Fecha Publicación: 23/11/2015

Para los iniciados, hay un antes y un después en el episodio de Carmen Marín, la famosa y nunca bien ponderada "endemoniada de Santiago" de fines del siglo 19. Los llamados a ver sus alarmantes comportamientos fueron, como correspondía, sacerdotes de cierta edad, con experiencia en asuntos presuntamente diabólicos. No había demasiado espacio para otras teorías, que la de estar en la presencia de una mujer poseída por el maligno.

Carmen se convulsionaba, insultando en latín francés y alemán, la amarran a la cama y sólo se tranquiliza cuando le leen pasajes de la biblia de San Juan. Gran polémica entre los médicos, hasta que uno logra obtener la historia entera: una niña huérfana, abandonada y recogida en un asilo, de donde sale para ejercer la profesión más antigua del mundo en Valparaíso, relacionándose con marinos franceses y alemanes. Aprende latín en un convento donde es acogida al arrepentirse.

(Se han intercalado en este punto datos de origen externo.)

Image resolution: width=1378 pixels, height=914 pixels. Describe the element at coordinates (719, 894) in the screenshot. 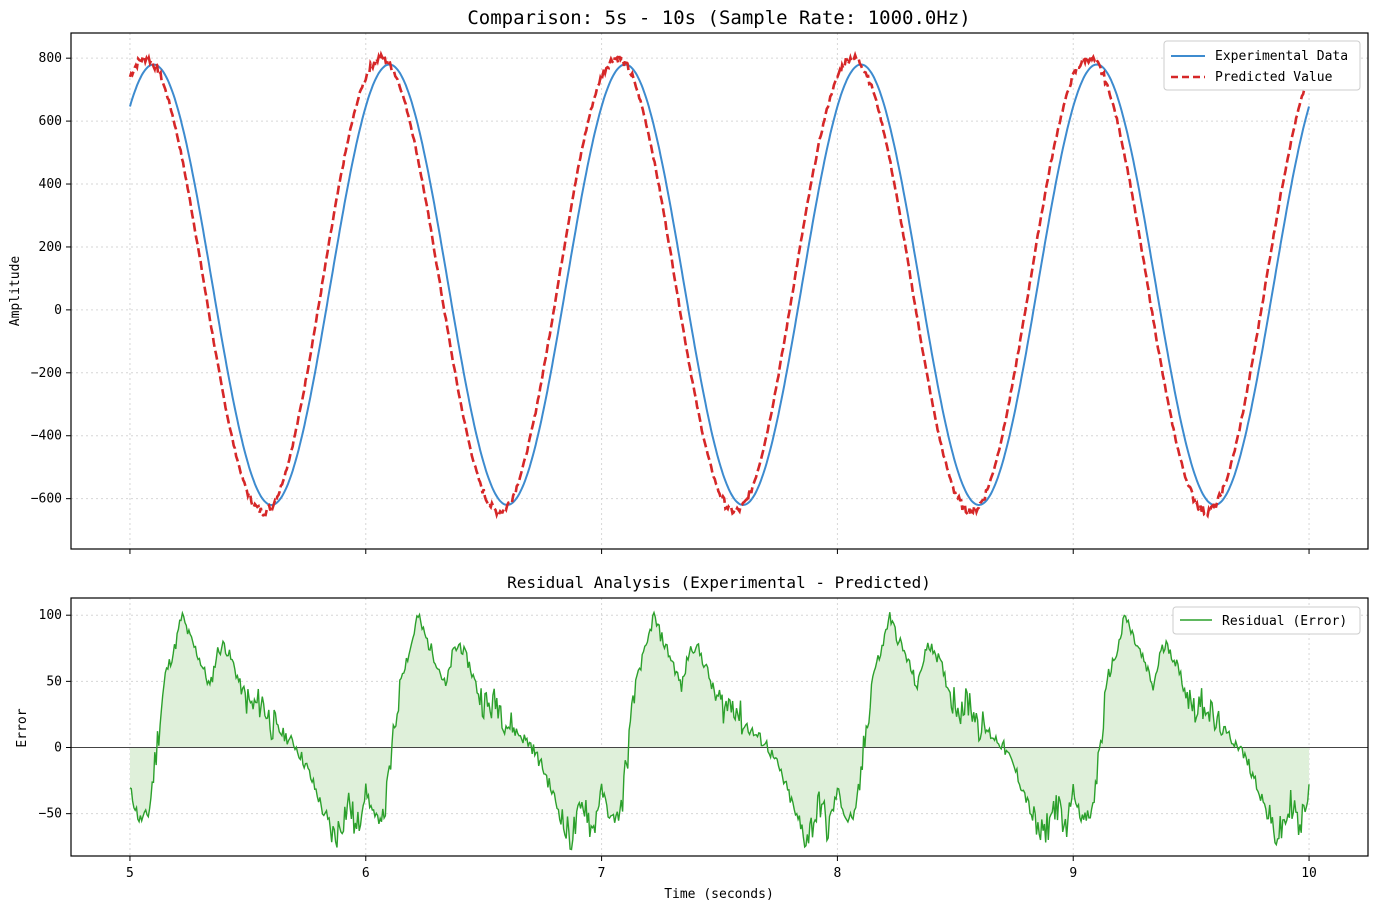

I see `bottom-chart-xlabel: Time (seconds)` at that location.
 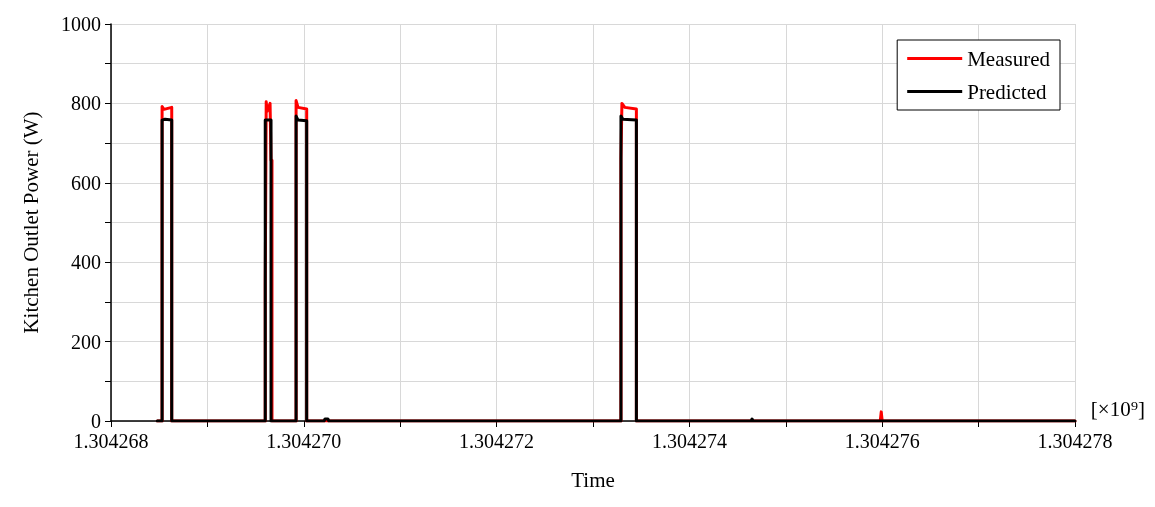 I want to click on legend-label: Measured, so click(x=1009, y=58).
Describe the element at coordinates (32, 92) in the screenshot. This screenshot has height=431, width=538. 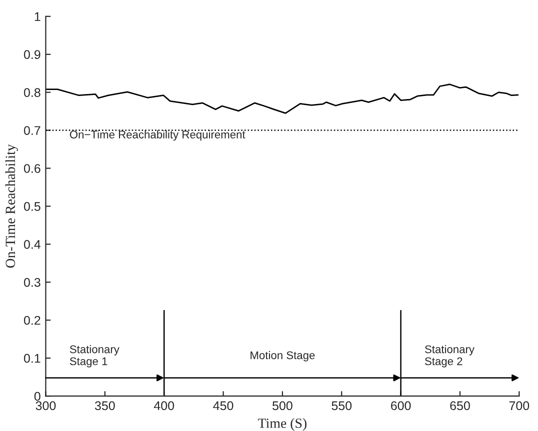
I see `y-tick-label: 0.8` at that location.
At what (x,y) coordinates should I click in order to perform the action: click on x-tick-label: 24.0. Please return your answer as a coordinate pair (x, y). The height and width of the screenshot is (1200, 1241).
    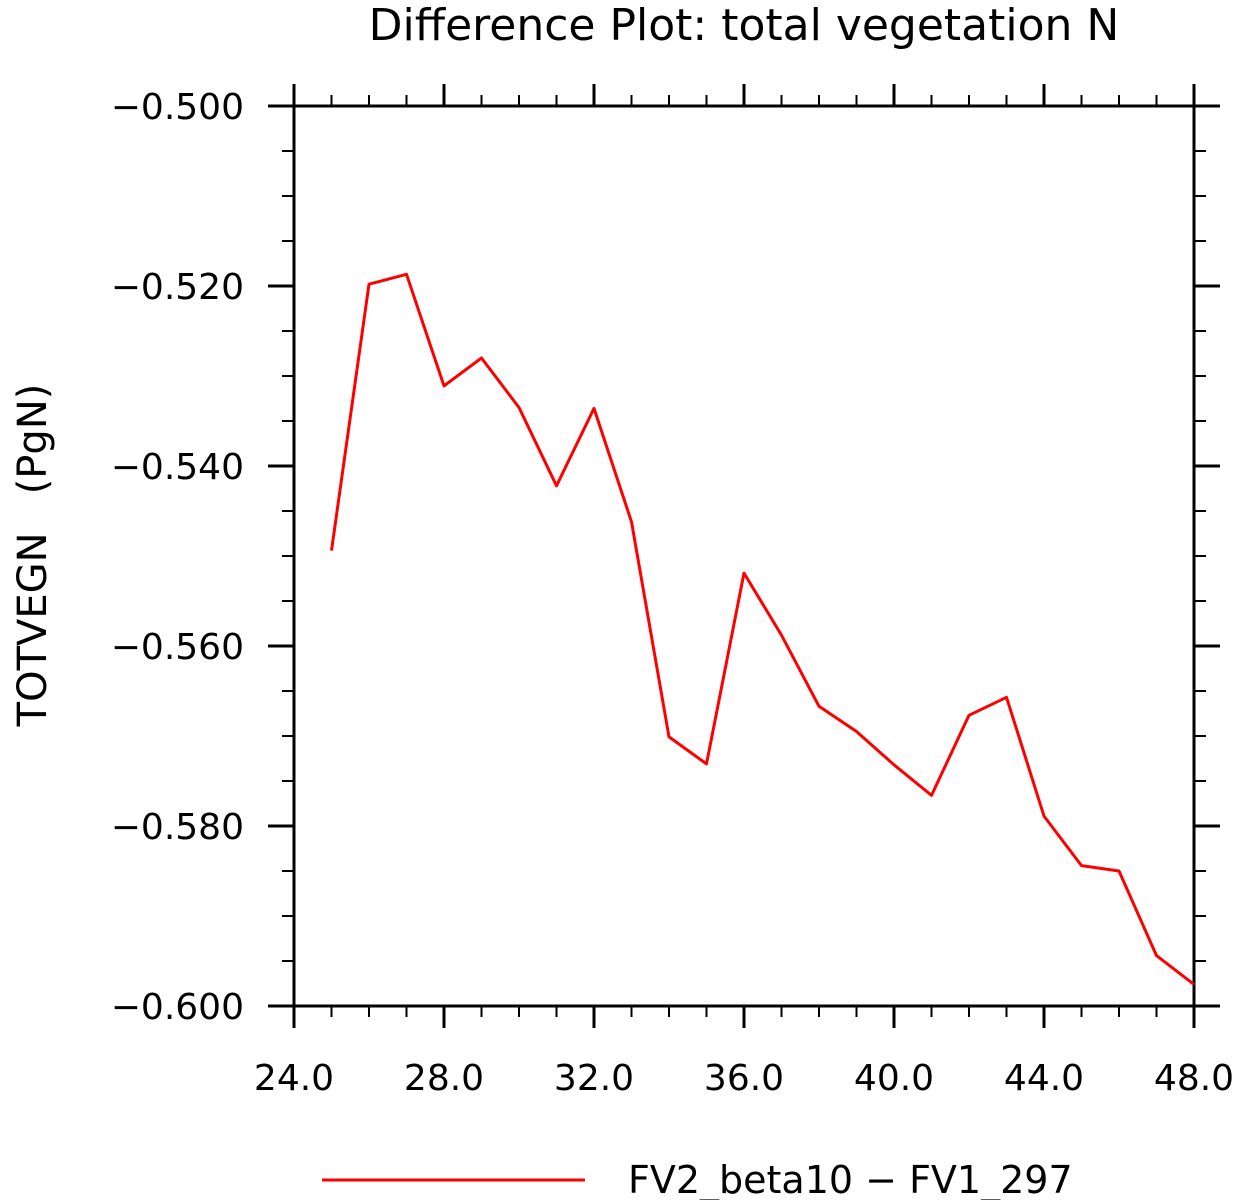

Allí aparece el Dr. Armando Roa, psiquiatra que concluye que se trata de un trastorno mental, que no hay posesión diabólica alguna. El caso inaugura la psiquiatría en Chile, al proporcionar la primera explicación psicoanalítica que centra el desquiciamiento en factores psicosociales y no de demonología o lo sobrenatural.

A partir de entonces no parece cesar el acúmulo de cuadros de parecida naturaleza, afectando a cada vez a más personas. Falta comprender que es relativamente fácil que de pronto nuestra vida psíquica empiece a funcionar inapropiadamente, que se rompa nuestro frágil equilibrio y que las circunstancias de nuestras vidas, normales hasta aquí, de pronto se transformen en ámbitos intolerables o desconocidos.